En 2020, le peloton d’intervention de la zone sera dédoublé.


Dans l’intra-ring carolo, certains quartiers sont en proie à une criminalité intense. C’est le cas du périmètre de la place Rucloux à la ville basse, entre l’ancien triangle et le Left Side Business Park. La conseillère C + Anne-Sophie Deffense s’en est fait l’écho en séance publique du dernier conseil communal. S’y concentrent des problèmes de prostitution, de trafic de stupéfiants, de vente d’alcool et de violence.

À sa question de savoir quel dispositif la majorité PS/C +/Ecolo et la zone de police comptaient mettre en place, la première échevine Julie Patte (PS) a détaillé une stratégie qui s’articule sur trois piliers.
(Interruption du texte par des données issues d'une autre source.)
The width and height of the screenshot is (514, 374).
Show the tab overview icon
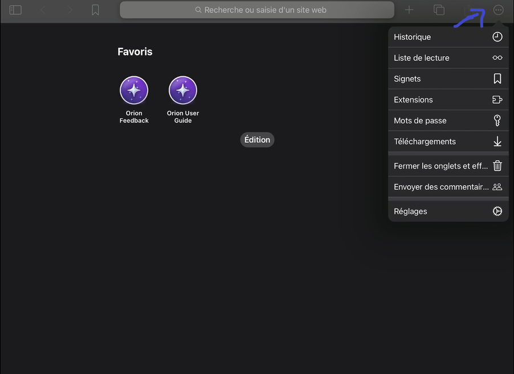[x=439, y=10]
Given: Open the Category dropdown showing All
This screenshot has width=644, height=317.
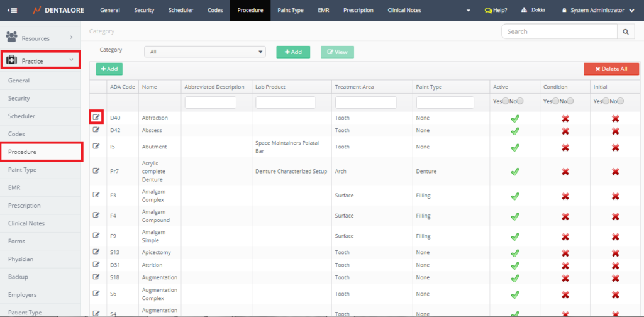Looking at the screenshot, I should coord(205,52).
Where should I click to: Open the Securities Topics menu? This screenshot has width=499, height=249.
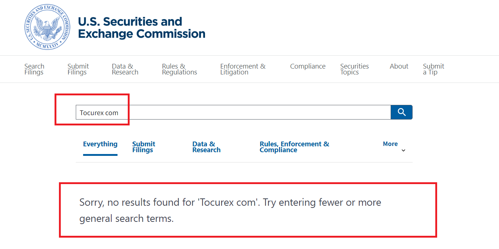click(x=354, y=69)
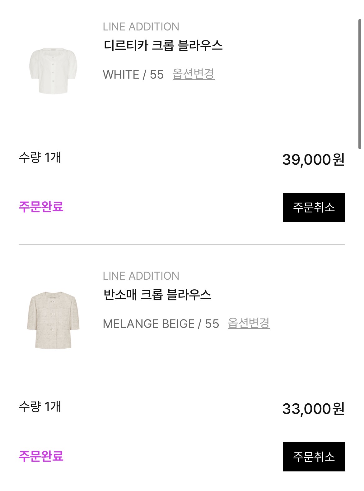Image resolution: width=364 pixels, height=491 pixels.
Task: Click the 33,000원 price
Action: coord(313,409)
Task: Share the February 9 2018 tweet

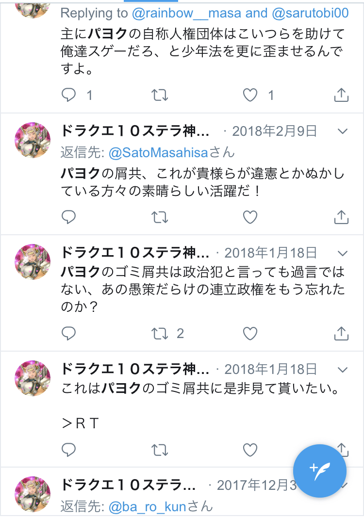Action: click(x=341, y=217)
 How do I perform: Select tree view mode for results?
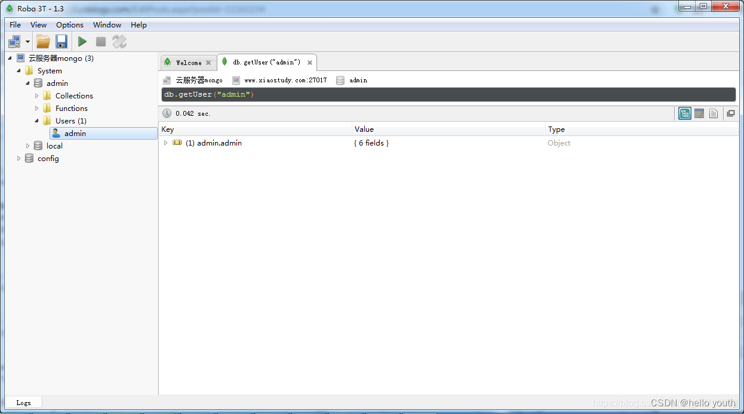click(684, 113)
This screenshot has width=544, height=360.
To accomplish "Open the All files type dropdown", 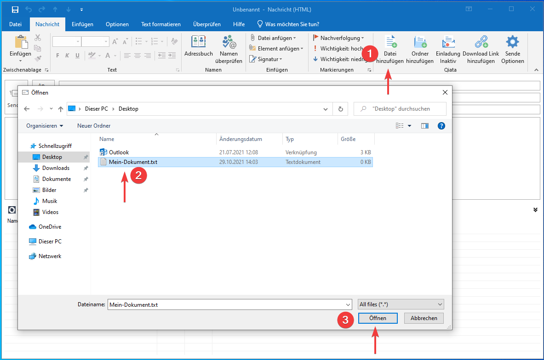I will [401, 304].
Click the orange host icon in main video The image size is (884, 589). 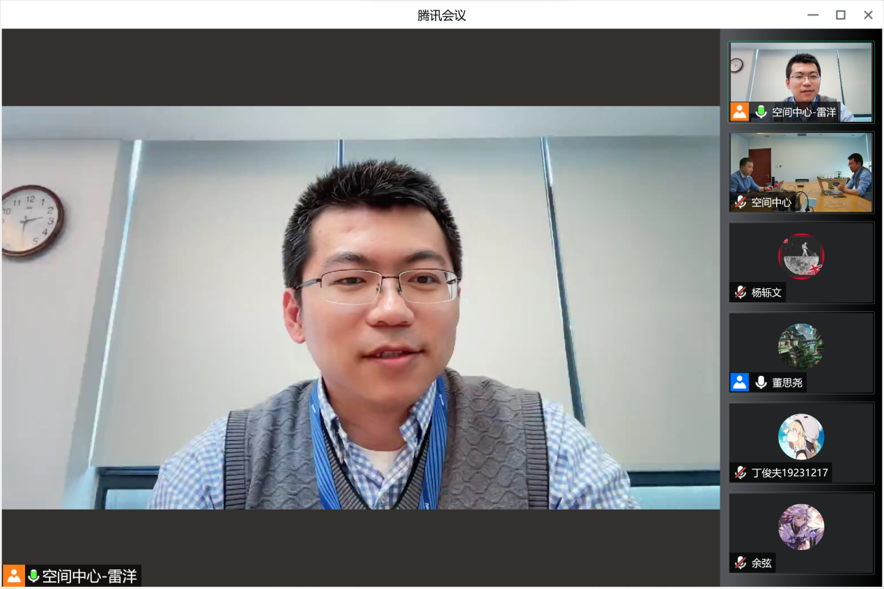tap(13, 576)
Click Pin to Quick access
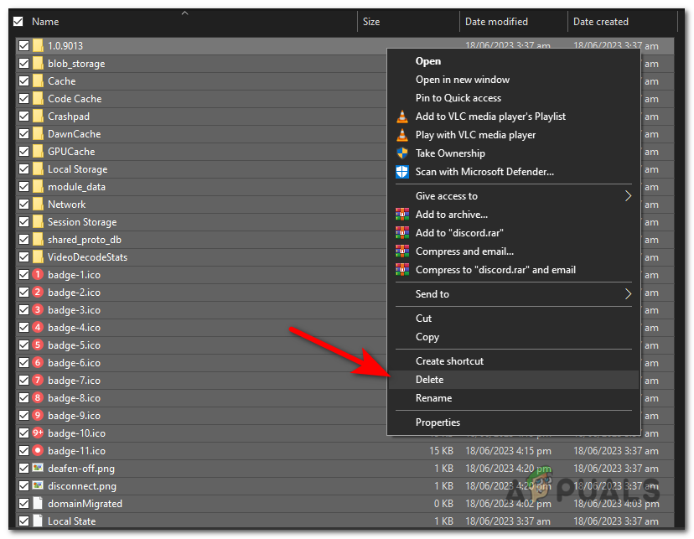The height and width of the screenshot is (539, 694). 458,97
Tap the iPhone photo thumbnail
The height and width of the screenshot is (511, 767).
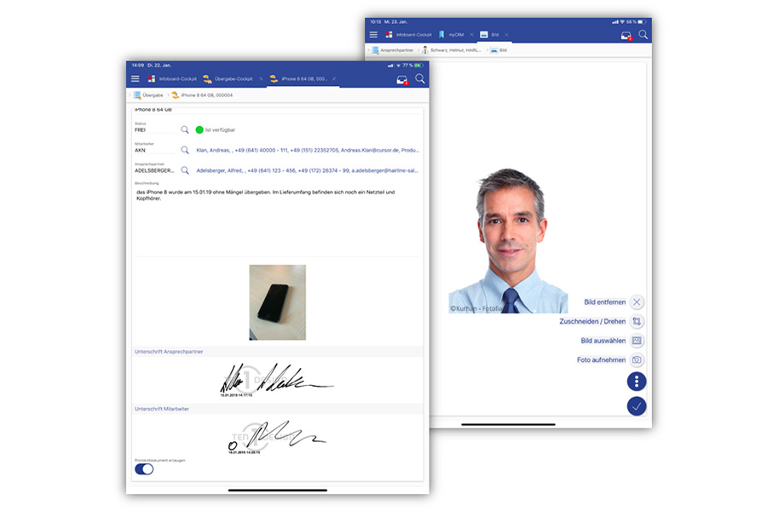[277, 301]
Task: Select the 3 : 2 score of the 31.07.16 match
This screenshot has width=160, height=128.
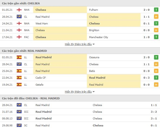Action: point(154,112)
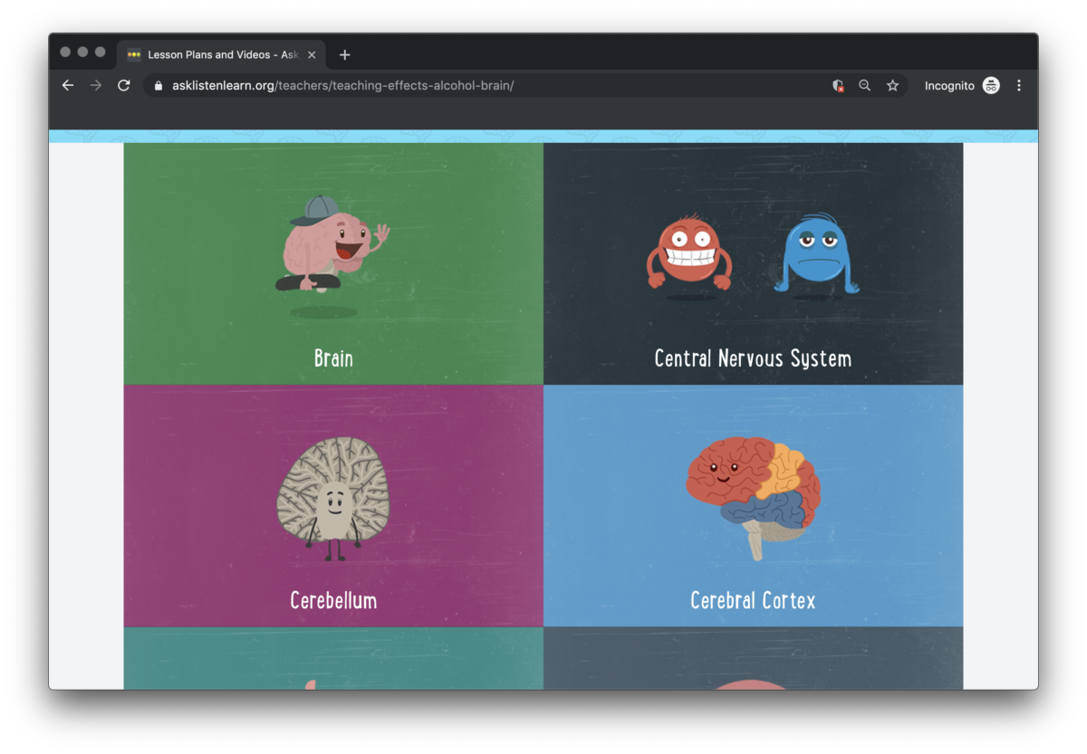
Task: Open Chrome three-dot menu
Action: pyautogui.click(x=1019, y=85)
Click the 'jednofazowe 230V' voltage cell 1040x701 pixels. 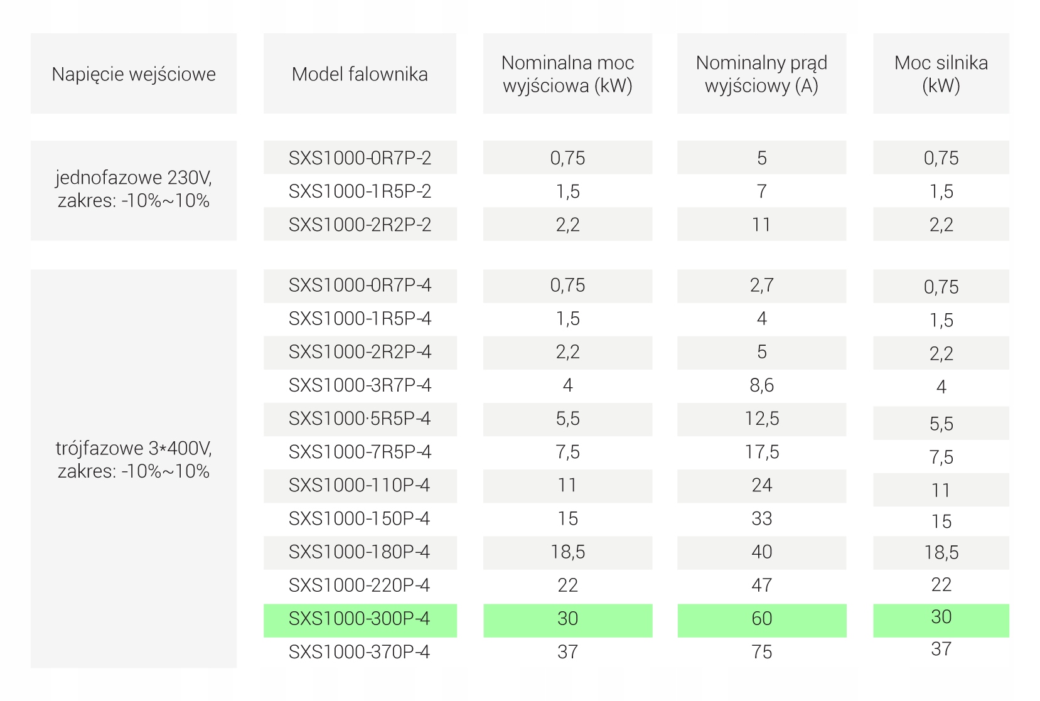[x=133, y=190]
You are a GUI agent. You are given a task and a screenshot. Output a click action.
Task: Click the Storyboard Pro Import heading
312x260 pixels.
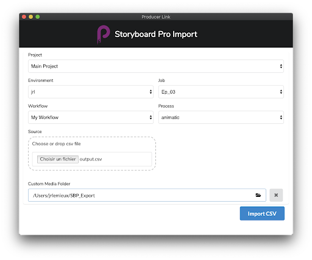click(x=156, y=34)
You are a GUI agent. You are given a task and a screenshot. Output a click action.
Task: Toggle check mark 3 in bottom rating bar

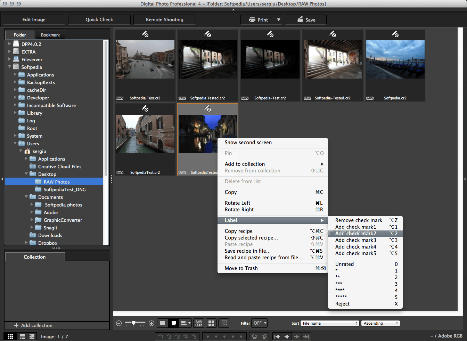177,336
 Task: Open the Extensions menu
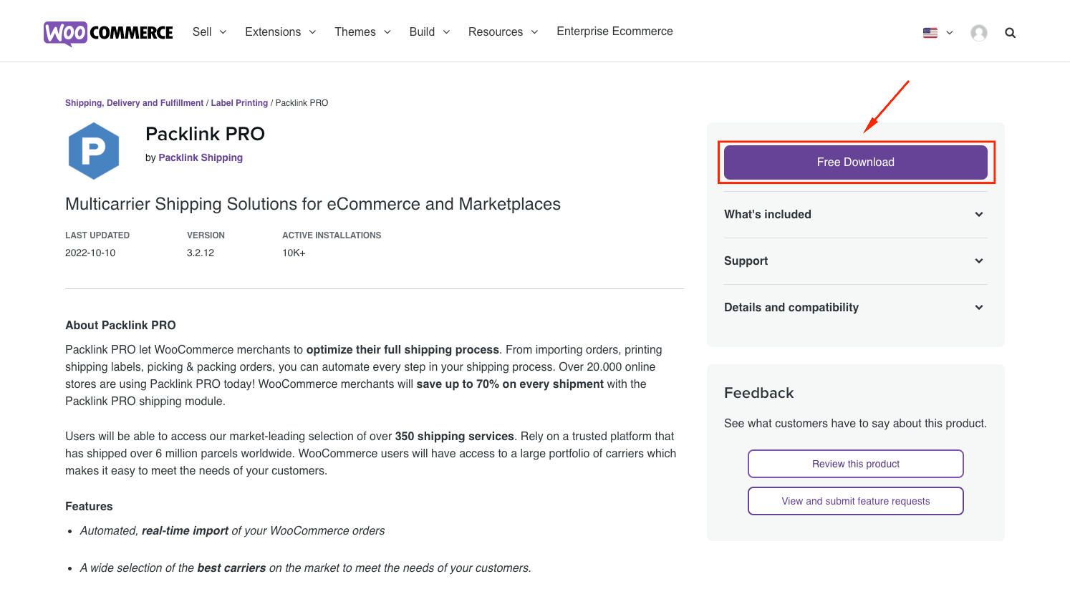click(x=273, y=31)
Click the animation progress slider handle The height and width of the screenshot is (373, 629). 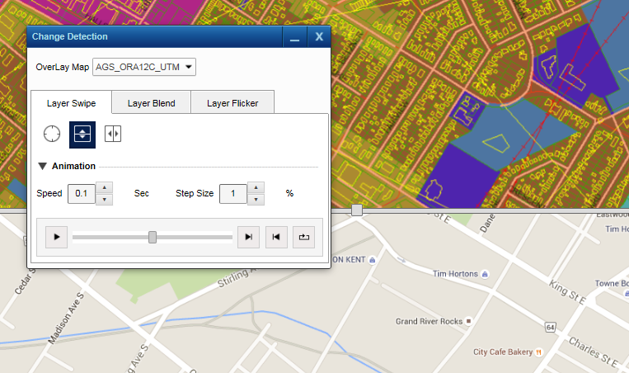coord(153,238)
Primo : la création à Charleroi d’un Centre local de communication pour traiter les appels d’urgence. Actuellement, ce travail s’effectue au CLC de Mons, avec des temps d’attente importants et des risques d’erreurs liés à une méconnaissance du terrain. Il est arrivé plusieurs fois que les équipes de secours soient mal orientées : on minimise ce risque avec des opérateurs téléphoniques locaux. Comme l’a précisé Julie Patte, Charleroi en fera sa principale revendication politique dès la formation du futur gouvernement fédéral.

Deuxio : l’installation de puissantes caméras de surveillance aux endroits stratégiques, comme sur la place Rucloux où il est prévu de placer un modèle pivotant à 360 degrés.

Enfin, il est prévu de dédoubler le Peloton sécurisation ordre public (PSO). Mise en place voici un peu plus de 2 ans en mai 2017, cette unité d’intervention de première ligne se compose de quatre sections de huit hommes, chacune commandée par un inspecteur principal avec un officier pour coordonner ses missions.

Depuis janvier, le PSO a effectué près de 200 opérations, soit plus d’une par jour et procédé au contrôle de quelque 3 200 personnes. En 2020, un second peloton identique sera constitué. Des recrutements sont prévus.